Description of the task
Starting with the line that includes "Screen dimensions: 739x411", write out every remaining line of the records below exactly as it appears, leaving out any images.

(Records from a data collection)
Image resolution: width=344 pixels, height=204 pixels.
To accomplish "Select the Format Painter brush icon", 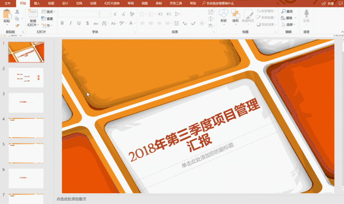I will 17,25.
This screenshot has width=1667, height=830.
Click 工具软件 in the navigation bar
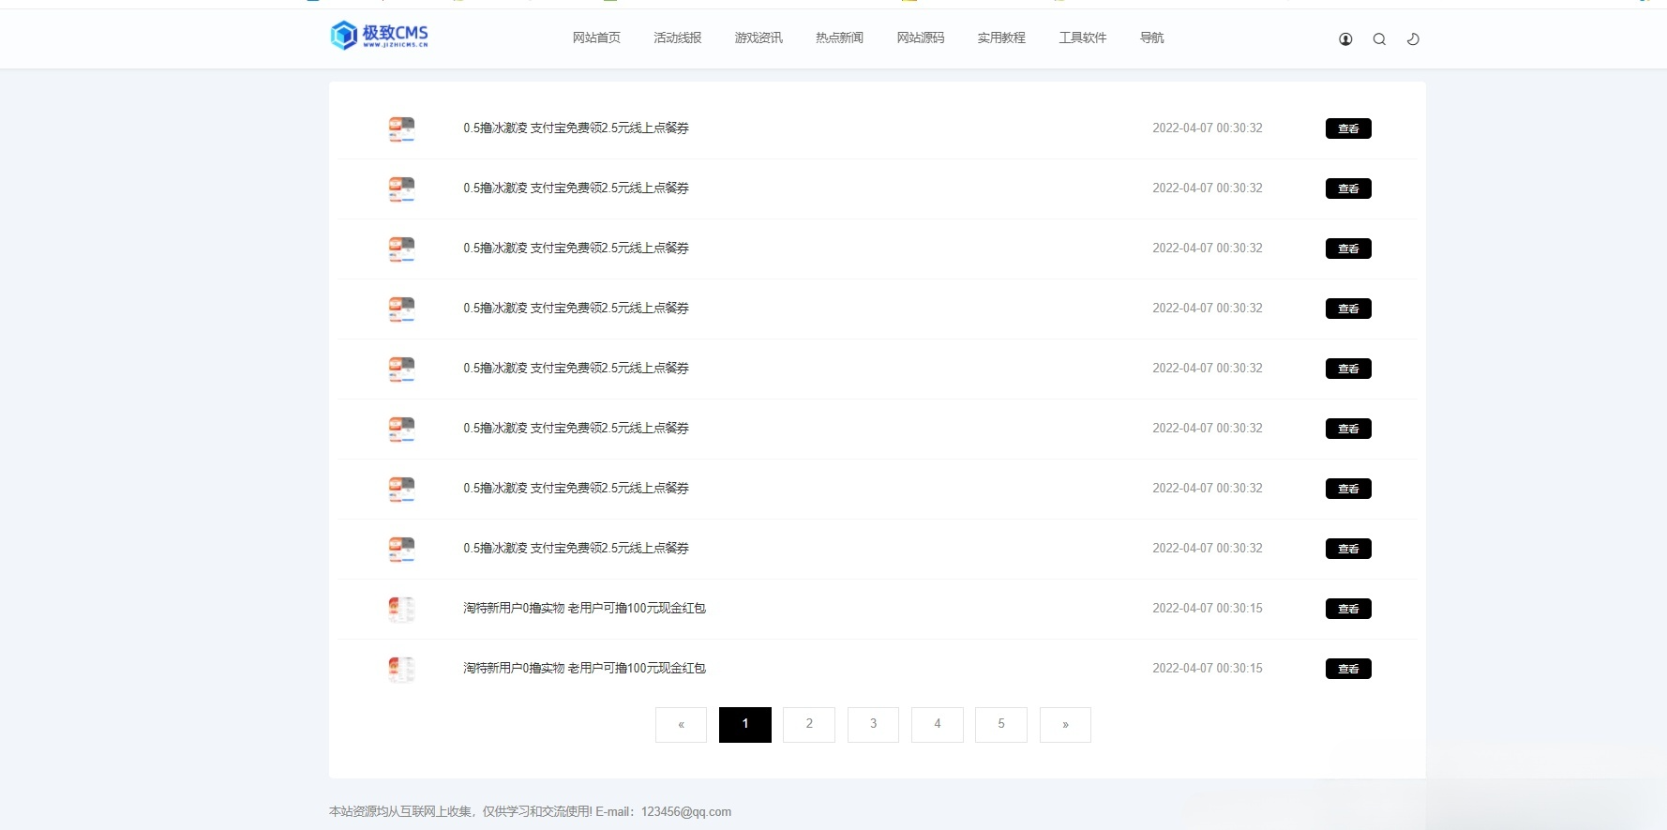1082,38
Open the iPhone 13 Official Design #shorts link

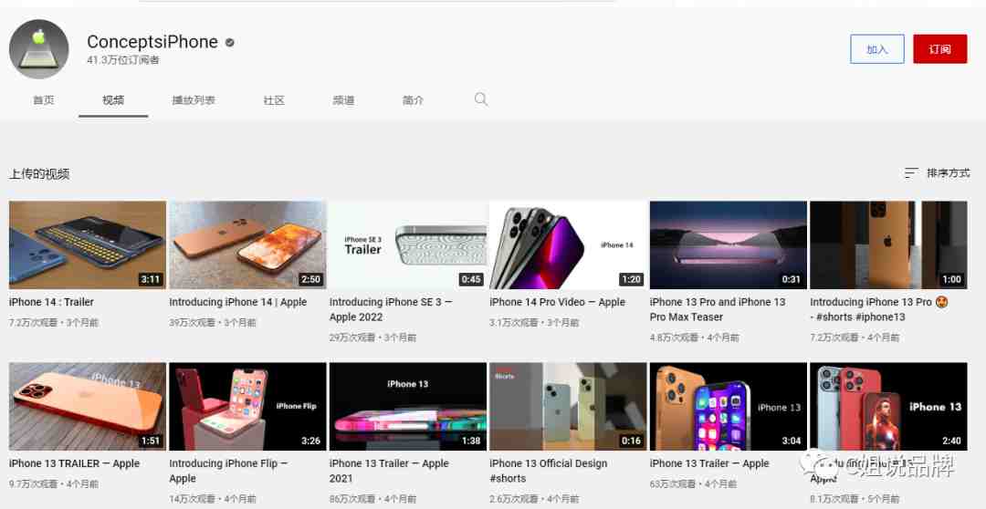click(x=549, y=472)
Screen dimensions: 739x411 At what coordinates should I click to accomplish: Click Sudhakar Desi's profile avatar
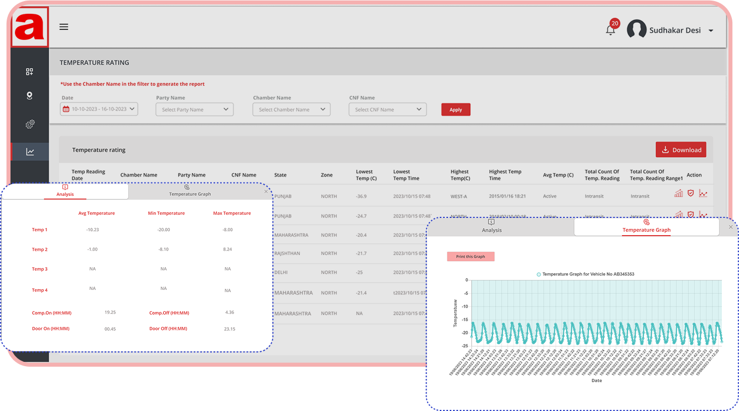(637, 30)
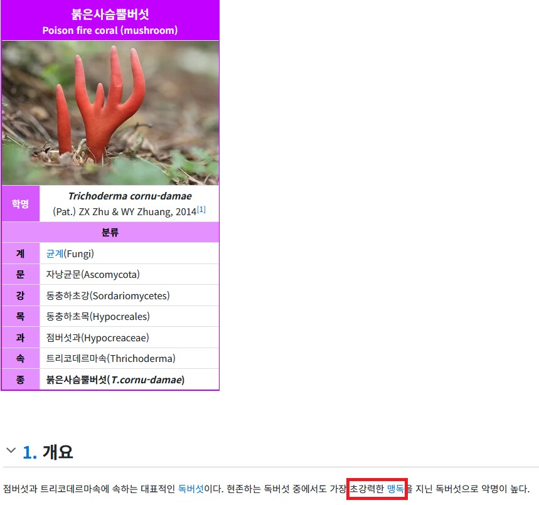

Solution to this task
Screen dimensions: 739x411 At what coordinates should I click to accomplish: Click Sudhakar Desi's profile avatar
(637, 30)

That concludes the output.